# [TRY IT]
Every record here must be set down once more, precisely as it reads.

# [RECORDS FOR THE TASK]
^^^^^^^^

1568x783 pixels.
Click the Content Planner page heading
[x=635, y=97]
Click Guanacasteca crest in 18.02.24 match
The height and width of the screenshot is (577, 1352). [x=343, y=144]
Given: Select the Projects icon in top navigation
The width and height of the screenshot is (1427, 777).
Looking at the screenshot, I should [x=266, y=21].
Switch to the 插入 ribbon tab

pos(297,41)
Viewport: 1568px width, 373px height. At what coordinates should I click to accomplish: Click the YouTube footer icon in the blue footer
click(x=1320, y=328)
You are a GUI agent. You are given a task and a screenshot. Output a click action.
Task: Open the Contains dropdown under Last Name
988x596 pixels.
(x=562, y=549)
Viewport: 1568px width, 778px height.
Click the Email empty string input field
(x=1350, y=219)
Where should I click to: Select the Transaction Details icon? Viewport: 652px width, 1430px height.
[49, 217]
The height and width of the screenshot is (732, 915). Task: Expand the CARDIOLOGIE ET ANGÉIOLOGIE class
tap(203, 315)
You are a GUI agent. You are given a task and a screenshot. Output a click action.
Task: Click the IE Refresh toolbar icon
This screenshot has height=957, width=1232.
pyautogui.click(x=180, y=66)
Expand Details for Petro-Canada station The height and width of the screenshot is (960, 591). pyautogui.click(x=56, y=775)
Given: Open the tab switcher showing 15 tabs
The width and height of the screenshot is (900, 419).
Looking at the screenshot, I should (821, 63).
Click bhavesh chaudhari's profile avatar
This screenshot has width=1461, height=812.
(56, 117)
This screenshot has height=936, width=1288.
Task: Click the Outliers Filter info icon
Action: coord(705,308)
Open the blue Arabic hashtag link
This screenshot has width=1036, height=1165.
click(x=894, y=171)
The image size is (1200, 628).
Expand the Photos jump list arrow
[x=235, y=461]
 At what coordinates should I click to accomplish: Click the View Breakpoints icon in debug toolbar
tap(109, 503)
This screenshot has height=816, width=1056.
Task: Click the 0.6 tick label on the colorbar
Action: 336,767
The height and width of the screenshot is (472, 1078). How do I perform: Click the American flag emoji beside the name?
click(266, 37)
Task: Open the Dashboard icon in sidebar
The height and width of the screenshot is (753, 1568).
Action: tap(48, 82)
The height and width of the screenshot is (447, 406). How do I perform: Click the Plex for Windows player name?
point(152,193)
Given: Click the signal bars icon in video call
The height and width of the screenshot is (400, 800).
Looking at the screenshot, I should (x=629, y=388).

^^^^^^^^

# [RESPONSE BOX]
1568x783 pixels.
Click the Content Planner page heading
[x=635, y=97]
Click Guanacasteca crest in 18.02.24 match
The height and width of the screenshot is (577, 1352). [x=343, y=144]
Given: Select the Projects icon in top navigation
The width and height of the screenshot is (1427, 777).
Looking at the screenshot, I should [x=266, y=21].
Switch to the 插入 ribbon tab

pos(297,41)
Viewport: 1568px width, 373px height. At what coordinates should I click to accomplish: Click the YouTube footer icon in the blue footer
click(x=1320, y=328)
You are a GUI agent. You are given a task and a screenshot. Output a click action.
Task: Open the Contains dropdown under Last Name
988x596 pixels.
(x=562, y=549)
Viewport: 1568px width, 778px height.
Click the Email empty string input field
(x=1350, y=219)
Where should I click to: Select the Transaction Details icon? Viewport: 652px width, 1430px height.
[49, 217]
The height and width of the screenshot is (732, 915). Task: Expand the CARDIOLOGIE ET ANGÉIOLOGIE class
tap(203, 315)
You are a GUI agent. You are given a task and a screenshot. Output a click action.
Task: Click the IE Refresh toolbar icon
This screenshot has height=957, width=1232.
pyautogui.click(x=180, y=66)
Expand Details for Petro-Canada station The height and width of the screenshot is (960, 591). pyautogui.click(x=56, y=775)
Given: Open the tab switcher showing 15 tabs
The width and height of the screenshot is (900, 419).
Looking at the screenshot, I should (821, 63).
Click bhavesh chaudhari's profile avatar
This screenshot has width=1461, height=812.
(56, 117)
This screenshot has height=936, width=1288.
Task: Click the Outliers Filter info icon
Action: coord(705,308)
Open the blue Arabic hashtag link
This screenshot has width=1036, height=1165.
click(x=894, y=171)
The image size is (1200, 628).
Expand the Photos jump list arrow
[x=235, y=461]
 At what coordinates should I click to accomplish: Click the View Breakpoints icon in debug toolbar
tap(109, 503)
This screenshot has height=816, width=1056.
Task: Click the 0.6 tick label on the colorbar
Action: 336,767
The height and width of the screenshot is (472, 1078). How do I perform: Click the American flag emoji beside the name?
click(266, 37)
Task: Open the Dashboard icon in sidebar
The height and width of the screenshot is (753, 1568).
Action: tap(48, 82)
The height and width of the screenshot is (447, 406). How do I perform: Click the Plex for Windows player name?
point(152,193)
Given: Click the signal bars icon in video call
The height and width of the screenshot is (400, 800).
Looking at the screenshot, I should (x=629, y=388).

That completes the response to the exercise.